SELECTED TEXT:

━━━━━━━━

No campaigner Warren Mundine told the same TV program most Australians wanted to vote Yes, but did not because of the lack of detail on how a Voice would have operated.
Mundine insisted there would be “no celebrations” in the victorious camp.
DUTTON’S ‘POLITICAL CHANGE OF TACK’
Health minister Mark Butler has told Sky News Opposition leader Peter Dutton’s “change of tack” at the end of March eroded support for the Yes vote.
Mr Butler said work done on the Voice proposal under the previous Morrison government meant there had been a Labor belief “the bipartisan support would be there”. But that changed.
“A significant change of tack was put in place by Peter Dutton at the end of March, April, after those election defeats for the Liberal Party, first at the state level in New South Wales, then the Aston by election day. It was very difficult for us to win a referendum against really old historical forces,” he said.
He said Saturday’s vote was not a vote against reconciliation or closing the gaps in health outcomes and life expectancies.
“Now our job as government … of all people in public life, including the opposition and crossbenchers is to accept this result and find a new way forward to deal with those yawning gaps,” he said.
‘MOMENT OF GRIEVING’
Reconciliation co-chair Melinda Cliento says the referendum defeat is “very disappointing”.
“We had hoped it would be a moment that would bring Australia together, and that hasn’t proven the case,” she told the ABC on Sunday morning.
“I think what we need to do is to allow this moment of grieving. Then we’ve got to allow people to regroup and have to continue to listen to our First Nations people about what they believe will improve their lives.
“For us at Reconciliation, our work, particularly in terms of ensuring the voices are heard and tackling some of the other challenges, including trying to overcome racism … will be our focus”.
PM’S FUTURE CALLED INTO QUESTION
Anthony Albanese is facing calls to resign as Prime Minister after the failure of the referendum.
No campaigners have already begun to call for the prime minister’s head in the wake of the vote, including Sky News Host Andrew Bolt, over the “poison” generated.
South Australian Opposition Leader David Speirs said that Labor needed to “make a call”
“Some people are saying he should resign. He should resign because the damage he has done to our country and to the very fabric of what it means to be Australian is, quite frankly, heartbreaking,” Mr Spiers said.
“The prime minister should think about his future. I don’t think he will resign, but there are international precedents there.”
— Eli Green, NewsWire
NO VOTE STRONGEST IN QLD
While the overall result in South Australia and the Northern Territory was a resounding No, the strongest results against the Voice were recorded in Queensland seats.
The electorate that rejected the referendum the most was Maranoa, in the state’s south east, with 84.12 per cent voters in the No camp. Flynn closely followed with 83.60 per cent, Hinkler (80.92 per cent), Capricornia (80.81 per cent), Dawson (80.80 per cent) Kennedy (80.76 per cent).

━━━━━━━━

EXTRACTED ENTRIES:

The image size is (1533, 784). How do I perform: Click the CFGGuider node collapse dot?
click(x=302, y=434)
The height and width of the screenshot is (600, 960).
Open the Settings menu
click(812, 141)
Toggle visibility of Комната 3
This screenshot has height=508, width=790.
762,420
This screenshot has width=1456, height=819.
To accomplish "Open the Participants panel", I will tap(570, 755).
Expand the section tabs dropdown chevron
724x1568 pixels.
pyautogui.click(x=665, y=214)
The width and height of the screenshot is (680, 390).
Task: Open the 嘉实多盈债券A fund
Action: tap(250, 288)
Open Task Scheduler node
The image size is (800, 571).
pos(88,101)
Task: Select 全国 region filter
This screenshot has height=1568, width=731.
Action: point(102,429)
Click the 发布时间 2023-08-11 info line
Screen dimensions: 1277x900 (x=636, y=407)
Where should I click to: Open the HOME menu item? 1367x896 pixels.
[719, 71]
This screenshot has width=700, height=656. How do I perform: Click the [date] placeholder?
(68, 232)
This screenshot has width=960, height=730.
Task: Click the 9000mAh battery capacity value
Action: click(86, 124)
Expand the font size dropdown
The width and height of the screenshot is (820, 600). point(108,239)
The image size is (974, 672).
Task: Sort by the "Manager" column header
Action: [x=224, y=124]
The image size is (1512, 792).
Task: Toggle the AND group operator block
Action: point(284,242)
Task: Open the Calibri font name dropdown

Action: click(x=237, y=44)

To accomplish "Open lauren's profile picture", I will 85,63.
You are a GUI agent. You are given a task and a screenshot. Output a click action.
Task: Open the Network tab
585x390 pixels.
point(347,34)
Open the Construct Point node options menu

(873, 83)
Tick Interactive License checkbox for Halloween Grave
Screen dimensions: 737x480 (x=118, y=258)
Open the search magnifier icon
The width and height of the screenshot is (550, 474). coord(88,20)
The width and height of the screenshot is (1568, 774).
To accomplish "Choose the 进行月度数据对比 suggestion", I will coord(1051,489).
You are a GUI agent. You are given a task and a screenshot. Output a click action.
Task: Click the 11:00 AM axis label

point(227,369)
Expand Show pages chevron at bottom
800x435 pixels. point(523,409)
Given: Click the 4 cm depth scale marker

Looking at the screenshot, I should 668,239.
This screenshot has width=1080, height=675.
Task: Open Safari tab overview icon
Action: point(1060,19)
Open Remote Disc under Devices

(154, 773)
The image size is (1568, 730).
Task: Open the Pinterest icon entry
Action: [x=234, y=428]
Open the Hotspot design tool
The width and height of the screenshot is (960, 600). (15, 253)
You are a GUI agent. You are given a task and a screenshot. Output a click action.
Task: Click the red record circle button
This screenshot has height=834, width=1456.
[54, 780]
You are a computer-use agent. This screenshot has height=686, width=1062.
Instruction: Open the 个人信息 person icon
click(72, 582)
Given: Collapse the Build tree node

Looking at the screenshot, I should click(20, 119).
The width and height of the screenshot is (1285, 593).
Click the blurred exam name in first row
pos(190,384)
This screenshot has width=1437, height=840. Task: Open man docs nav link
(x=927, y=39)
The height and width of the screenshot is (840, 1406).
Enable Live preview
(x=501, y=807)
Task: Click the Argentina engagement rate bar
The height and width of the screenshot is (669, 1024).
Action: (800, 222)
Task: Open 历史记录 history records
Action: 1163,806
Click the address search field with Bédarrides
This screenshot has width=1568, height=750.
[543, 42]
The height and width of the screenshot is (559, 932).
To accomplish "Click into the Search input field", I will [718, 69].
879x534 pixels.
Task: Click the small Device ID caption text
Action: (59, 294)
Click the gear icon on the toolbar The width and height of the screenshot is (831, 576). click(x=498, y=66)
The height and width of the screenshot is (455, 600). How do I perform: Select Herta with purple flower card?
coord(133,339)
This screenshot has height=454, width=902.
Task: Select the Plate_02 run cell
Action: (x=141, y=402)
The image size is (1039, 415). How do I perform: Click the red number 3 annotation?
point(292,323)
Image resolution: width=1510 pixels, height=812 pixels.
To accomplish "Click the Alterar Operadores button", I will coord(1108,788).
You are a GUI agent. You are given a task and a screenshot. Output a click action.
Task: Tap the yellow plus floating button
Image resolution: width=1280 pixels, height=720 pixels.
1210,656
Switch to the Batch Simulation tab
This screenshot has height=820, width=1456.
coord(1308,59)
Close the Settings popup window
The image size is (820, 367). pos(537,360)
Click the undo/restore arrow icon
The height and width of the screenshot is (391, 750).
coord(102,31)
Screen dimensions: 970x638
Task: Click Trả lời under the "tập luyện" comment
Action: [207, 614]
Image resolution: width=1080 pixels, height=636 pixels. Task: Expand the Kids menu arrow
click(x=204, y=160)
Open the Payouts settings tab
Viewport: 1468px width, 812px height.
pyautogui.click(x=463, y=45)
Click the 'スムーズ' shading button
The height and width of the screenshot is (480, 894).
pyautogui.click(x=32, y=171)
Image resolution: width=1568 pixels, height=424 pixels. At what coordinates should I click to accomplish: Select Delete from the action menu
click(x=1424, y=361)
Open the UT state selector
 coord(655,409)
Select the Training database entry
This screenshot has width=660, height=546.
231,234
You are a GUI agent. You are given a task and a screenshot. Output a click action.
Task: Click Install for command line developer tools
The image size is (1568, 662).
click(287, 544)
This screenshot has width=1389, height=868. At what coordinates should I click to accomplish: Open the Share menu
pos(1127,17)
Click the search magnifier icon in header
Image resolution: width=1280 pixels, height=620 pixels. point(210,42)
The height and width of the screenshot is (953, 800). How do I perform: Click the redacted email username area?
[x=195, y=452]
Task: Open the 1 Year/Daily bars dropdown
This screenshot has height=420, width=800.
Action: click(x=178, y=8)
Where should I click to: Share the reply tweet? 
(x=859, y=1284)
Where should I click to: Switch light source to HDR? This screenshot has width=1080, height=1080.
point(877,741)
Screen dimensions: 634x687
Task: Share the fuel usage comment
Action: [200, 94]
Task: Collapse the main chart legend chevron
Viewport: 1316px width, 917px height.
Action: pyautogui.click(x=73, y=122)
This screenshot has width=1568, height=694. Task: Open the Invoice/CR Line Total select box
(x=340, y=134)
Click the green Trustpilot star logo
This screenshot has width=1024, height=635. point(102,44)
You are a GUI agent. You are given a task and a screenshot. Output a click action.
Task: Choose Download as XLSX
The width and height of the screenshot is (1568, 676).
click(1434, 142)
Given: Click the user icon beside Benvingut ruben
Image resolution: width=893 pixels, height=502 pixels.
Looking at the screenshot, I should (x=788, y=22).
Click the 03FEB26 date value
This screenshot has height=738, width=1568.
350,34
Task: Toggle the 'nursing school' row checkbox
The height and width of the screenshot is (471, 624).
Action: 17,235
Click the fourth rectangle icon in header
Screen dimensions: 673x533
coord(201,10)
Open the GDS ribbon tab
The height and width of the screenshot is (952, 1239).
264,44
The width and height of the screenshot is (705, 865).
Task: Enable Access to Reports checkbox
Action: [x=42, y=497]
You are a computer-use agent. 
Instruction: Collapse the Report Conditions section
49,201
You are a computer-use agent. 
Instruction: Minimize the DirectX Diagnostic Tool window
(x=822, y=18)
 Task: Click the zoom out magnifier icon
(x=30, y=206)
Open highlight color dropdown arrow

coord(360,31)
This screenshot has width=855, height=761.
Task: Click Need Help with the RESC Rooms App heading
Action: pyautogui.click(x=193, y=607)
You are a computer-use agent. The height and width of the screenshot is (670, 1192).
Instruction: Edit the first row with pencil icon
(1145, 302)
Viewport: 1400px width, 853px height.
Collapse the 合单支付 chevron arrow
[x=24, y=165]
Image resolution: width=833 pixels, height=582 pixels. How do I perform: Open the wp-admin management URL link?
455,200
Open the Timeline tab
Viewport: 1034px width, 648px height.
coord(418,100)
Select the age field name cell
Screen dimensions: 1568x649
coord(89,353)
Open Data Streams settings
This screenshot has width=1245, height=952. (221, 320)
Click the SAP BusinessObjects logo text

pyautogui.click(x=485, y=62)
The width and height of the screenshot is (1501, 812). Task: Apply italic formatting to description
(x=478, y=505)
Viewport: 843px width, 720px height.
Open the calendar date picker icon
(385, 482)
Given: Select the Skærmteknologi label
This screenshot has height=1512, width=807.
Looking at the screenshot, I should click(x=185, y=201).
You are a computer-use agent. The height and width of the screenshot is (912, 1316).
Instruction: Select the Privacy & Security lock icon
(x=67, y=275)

━━━━━━━━

REQUIREMENTS: In the referendum report, turn the paragraph beginning "The electorate that rejected the referendum the most" into a list that keeps every electorate and its No percentage. The listing is separate material and has no connection to the referendum report.

OUTPUT OF THE TASK:
- Maranoa (state's south east): 84.12 per cent No, the strongest rejection
- Flynn: 83.60 per cent
- Hinkler: 80.92 per cent
- Capricornia: 80.81 per cent
- Dawson: 80.80 per cent
- Kennedy: 80.76 per cent